Kato, I'm going to have to ask you to cease and desist immediately. Watching you talk about femininizing yourself is making me have to sit really really close to my desk.
 
After finding out that she's a latina and clean, everything she says is turning me on...At least now with Dave's response I know I'm not the only one.
 
Originally posted by Dave Hojak
Kato, I'm going to have to ask you to cease and desist immediately. Watching you talk about femininizing yourself is making me have to sit really really close to my desk.

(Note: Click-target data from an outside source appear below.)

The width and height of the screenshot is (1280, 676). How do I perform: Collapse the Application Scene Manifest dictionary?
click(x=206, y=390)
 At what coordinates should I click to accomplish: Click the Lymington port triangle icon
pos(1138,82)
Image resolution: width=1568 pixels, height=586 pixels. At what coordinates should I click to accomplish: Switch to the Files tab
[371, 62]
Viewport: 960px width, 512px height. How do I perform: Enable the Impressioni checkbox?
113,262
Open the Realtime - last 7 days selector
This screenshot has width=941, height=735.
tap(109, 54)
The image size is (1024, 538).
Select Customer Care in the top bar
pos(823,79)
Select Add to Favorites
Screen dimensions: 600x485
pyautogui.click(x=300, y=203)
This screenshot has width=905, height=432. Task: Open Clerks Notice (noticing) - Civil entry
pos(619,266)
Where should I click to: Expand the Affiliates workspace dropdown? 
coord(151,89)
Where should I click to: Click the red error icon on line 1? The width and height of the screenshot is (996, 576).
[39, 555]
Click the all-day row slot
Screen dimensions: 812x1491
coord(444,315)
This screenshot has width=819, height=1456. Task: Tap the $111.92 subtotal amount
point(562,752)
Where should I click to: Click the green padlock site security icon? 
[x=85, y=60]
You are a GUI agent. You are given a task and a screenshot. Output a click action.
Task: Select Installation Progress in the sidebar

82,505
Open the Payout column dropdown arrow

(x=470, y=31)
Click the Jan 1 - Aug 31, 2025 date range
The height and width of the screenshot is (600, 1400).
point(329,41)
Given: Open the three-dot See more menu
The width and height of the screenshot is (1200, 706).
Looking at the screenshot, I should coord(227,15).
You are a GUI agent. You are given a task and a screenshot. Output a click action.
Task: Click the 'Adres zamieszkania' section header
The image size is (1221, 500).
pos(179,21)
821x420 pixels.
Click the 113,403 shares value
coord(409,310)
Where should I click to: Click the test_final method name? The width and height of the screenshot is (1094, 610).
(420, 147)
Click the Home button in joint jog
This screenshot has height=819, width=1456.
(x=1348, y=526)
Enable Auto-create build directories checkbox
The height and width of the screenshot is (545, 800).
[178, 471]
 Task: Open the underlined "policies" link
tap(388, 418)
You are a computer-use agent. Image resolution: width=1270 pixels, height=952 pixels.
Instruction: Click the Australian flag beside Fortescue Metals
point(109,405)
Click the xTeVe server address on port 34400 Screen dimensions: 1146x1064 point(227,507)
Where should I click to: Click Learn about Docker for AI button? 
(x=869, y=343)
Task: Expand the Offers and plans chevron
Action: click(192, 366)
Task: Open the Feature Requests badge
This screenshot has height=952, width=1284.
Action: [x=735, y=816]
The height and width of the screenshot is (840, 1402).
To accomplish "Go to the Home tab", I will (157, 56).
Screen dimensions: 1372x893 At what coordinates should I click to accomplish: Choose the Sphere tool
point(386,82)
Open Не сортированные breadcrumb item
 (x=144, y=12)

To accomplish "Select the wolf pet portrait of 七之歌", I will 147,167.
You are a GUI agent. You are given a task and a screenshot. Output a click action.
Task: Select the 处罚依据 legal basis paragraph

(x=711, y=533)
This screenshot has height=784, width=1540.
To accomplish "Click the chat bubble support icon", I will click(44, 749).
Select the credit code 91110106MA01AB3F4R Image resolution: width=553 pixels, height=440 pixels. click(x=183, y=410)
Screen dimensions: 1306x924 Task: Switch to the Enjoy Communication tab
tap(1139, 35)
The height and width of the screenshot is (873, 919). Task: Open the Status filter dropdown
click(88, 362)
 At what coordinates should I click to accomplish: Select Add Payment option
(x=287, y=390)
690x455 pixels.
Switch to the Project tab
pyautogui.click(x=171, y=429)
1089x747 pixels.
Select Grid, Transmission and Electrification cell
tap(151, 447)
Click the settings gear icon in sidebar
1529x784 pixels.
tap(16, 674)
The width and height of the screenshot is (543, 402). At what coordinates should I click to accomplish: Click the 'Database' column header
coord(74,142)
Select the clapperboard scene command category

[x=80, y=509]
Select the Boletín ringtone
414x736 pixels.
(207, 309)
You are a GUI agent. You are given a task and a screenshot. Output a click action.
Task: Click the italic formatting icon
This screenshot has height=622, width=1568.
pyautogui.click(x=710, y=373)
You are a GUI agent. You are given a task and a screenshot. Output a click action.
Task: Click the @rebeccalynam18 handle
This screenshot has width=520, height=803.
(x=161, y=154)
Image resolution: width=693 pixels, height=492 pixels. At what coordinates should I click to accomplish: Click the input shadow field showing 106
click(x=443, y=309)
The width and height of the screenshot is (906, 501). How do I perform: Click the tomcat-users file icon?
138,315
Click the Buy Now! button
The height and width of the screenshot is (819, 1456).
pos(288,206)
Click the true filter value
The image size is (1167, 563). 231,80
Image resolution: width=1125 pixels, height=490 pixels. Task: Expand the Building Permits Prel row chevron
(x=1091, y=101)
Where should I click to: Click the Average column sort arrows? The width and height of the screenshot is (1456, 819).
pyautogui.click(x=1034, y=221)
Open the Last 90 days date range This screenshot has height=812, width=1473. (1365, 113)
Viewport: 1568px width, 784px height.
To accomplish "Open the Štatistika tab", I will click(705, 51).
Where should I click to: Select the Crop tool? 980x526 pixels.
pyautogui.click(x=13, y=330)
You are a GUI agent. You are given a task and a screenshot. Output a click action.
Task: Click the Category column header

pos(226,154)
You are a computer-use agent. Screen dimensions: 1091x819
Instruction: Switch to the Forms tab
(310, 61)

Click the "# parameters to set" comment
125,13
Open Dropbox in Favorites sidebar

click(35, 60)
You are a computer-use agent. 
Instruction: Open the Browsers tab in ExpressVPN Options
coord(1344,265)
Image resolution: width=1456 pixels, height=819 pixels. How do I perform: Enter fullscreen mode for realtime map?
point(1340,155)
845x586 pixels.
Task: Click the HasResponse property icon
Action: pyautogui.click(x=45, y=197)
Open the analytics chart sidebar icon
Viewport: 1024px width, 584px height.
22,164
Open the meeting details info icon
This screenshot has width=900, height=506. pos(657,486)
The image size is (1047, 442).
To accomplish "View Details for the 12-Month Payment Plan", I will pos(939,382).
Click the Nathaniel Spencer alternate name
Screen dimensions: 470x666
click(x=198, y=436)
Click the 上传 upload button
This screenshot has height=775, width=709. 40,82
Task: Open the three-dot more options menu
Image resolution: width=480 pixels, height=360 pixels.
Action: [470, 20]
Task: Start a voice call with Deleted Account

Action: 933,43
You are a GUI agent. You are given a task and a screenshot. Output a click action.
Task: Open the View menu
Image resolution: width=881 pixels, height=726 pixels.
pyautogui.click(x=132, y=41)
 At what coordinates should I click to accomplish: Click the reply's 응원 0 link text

lol... sorry Dave, I don't mean to be giving out TMI but I just need to make a point...lol soooo how close are you? hahaha
 
lol... sorry guys, I guess what I am trying to say is that being a lady (and a gent) is taking care of your stuff. Not to please other, but for yourself. I have been to my friend's houses and you will find their wives underwear and stuff all over the f*ing place and this is just nasty. I was brought differently, no one has to know or see your things. Its called respect for yourself and others
 
Originally posted by Kato


lol... sorry Dave, I don't mean to be giving out TMI but I just need to make a point...lol soooo how close are you? hahaha

Word for word..... I'm lovin this. You talk about having to make a point..... well trust me chica, you made it. I'm trying to hide it as we speak. I'm sitting veeeerrrrry closely to my desk, you see... I even had to lower my chair so that all you can make out is a torso, a head (the unconcealed one) and some arms. This inconveniences me severely, since I'm trying to eat chinese food. Chopsticks, erection concealment and messy orange chicken.

And of course..... Kato.
 
Originally posted by Dave Hojak


Word for word..... I'm lovin this. You talk about having to make a point..... well trust me chica, you made it. I'm trying to hide it as we speak. I'm sitting veeeerrrrry closely to my desk, you see... I even had to lower my chair so that all you can make out is a torso, a head (the unconcealed one) and some arms. This inconveniences me severely, since I'm trying to eat chinese food. Chopsticks, erection concealment and messy orange chicken.

And of course..... Kato.


aren't you the multi-tasking devil? ;) would it make it better if I said I was a dog?!....lol
 
LOL.... Dave, another masterpiece of yours. I hear ya man.
 
Sorry... I will keep it light... its not done intentionally, I am a germophobic I admit...lol
 
Originally posted by Allison
I'd say its about time to ease into PM mode.

Sooooomeoooooone's jeeeeaaaaloooouuuus.

Kato, at this point, telling me you were an amputee wouldn't make a difference. The damage has been done. My virgin eyes will never be the same.